* **Exercise objective**:
Please turn everything in the records below, from the line containing "Where should I" down to the line containing "point(484,773)", into a numbered list. Leave out blank lines and the pictures.

-------- Data supplied --------

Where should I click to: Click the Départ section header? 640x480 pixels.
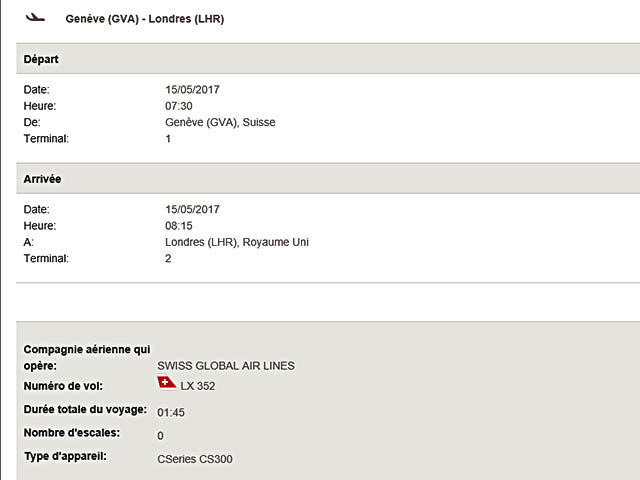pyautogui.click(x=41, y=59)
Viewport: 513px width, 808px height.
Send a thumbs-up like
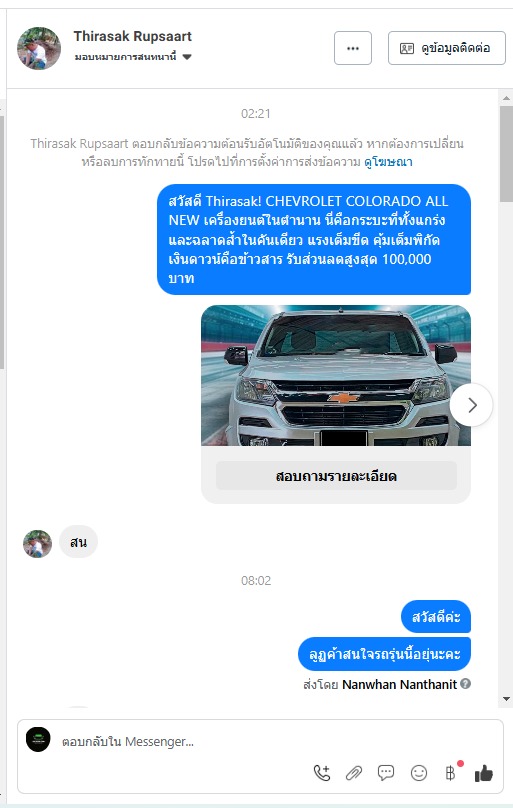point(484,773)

--------
-------- Data supplied --------

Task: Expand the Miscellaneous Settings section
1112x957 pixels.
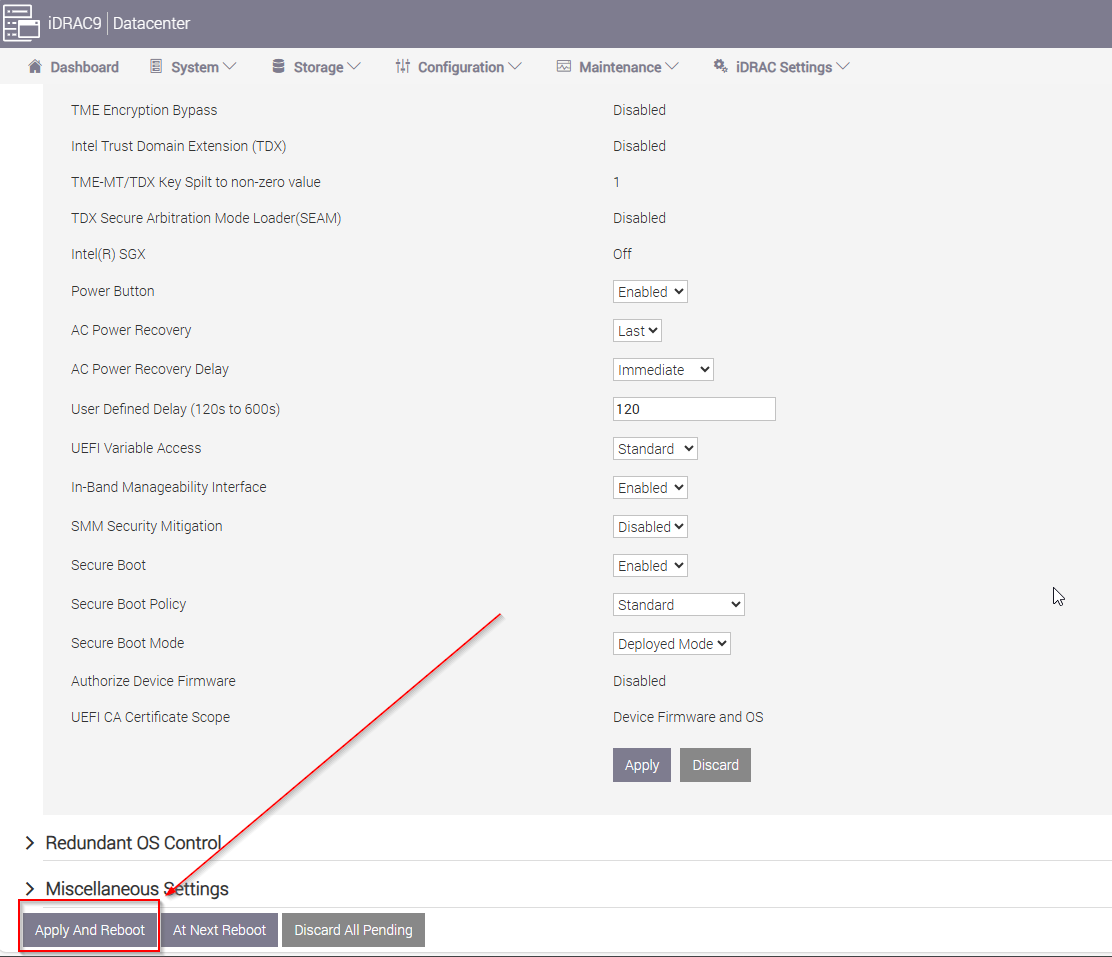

--------
-------- Data supplied --------

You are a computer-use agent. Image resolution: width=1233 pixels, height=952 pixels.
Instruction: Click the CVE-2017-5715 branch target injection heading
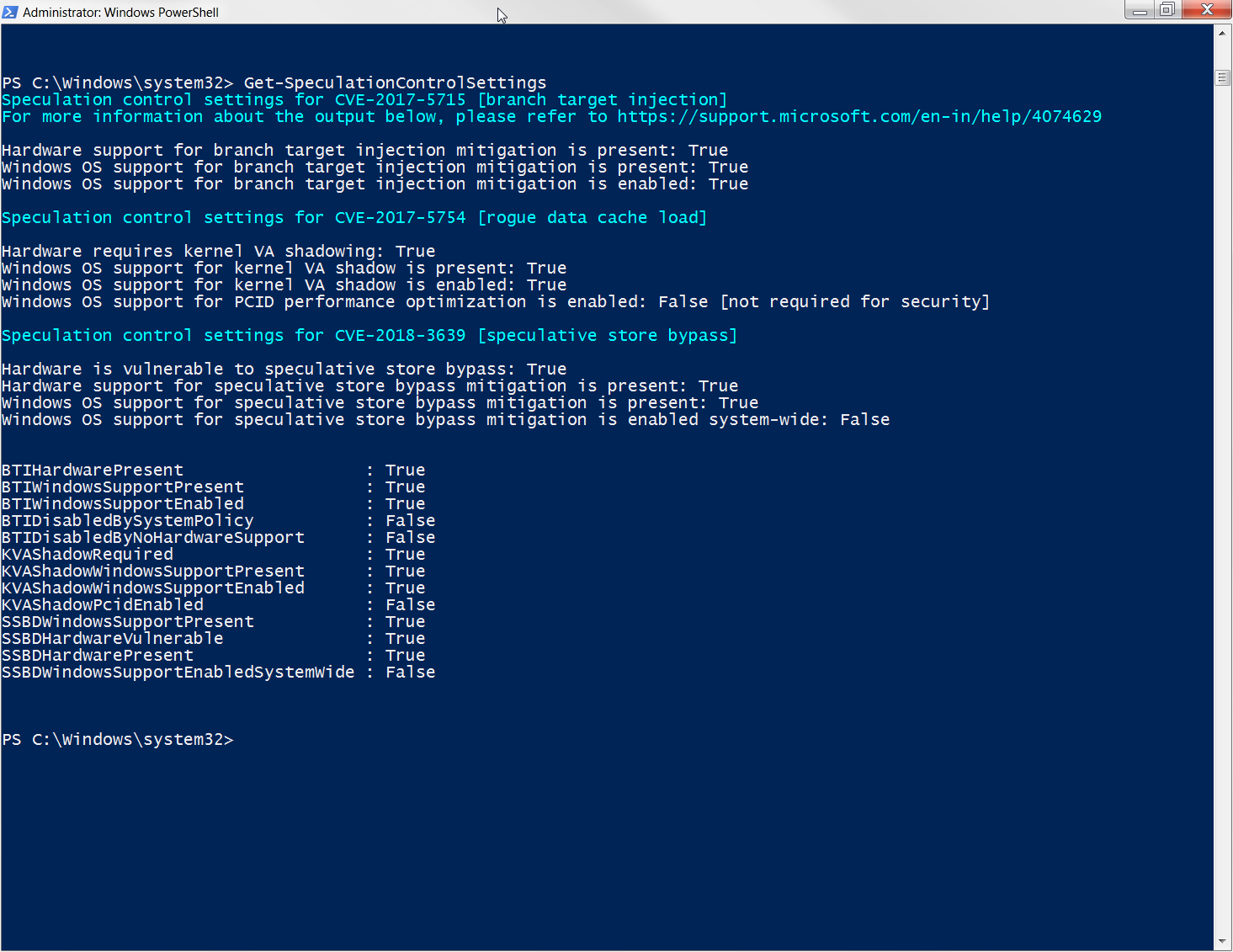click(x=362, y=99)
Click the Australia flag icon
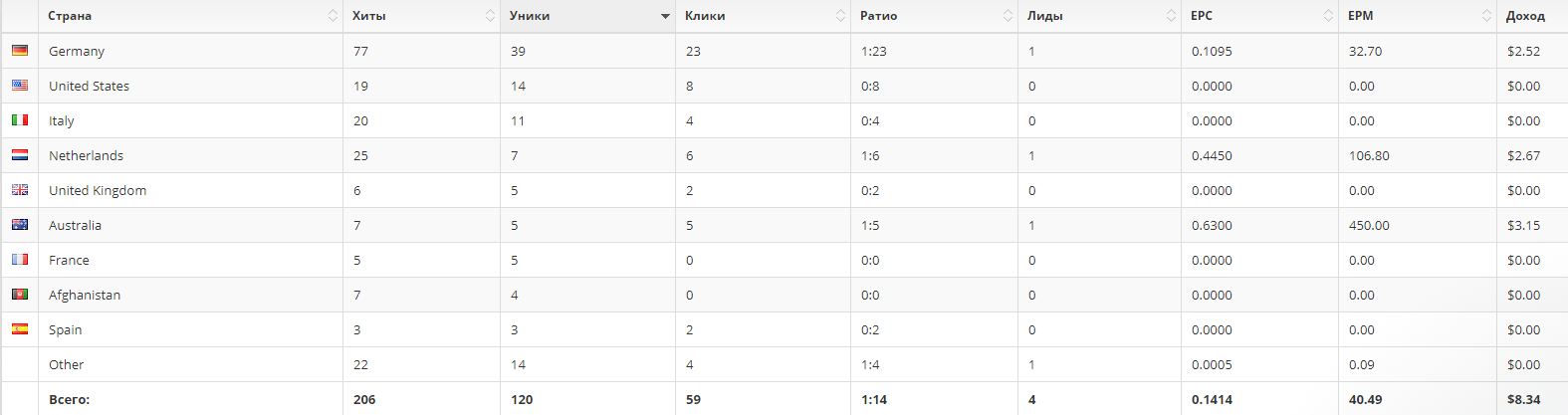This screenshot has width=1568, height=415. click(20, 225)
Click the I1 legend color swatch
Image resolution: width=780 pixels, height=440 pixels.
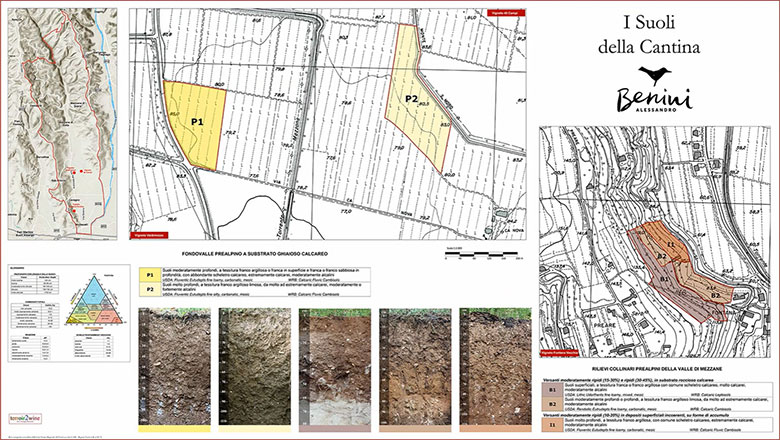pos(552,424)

--------

* **Final result**:
1. Where should I click to: Click the Départ section header? 640x480 pixels.
2. pyautogui.click(x=41, y=59)
3. Viewport: 513px width, 808px height.
4. Send a thumbs-up like
5. point(484,773)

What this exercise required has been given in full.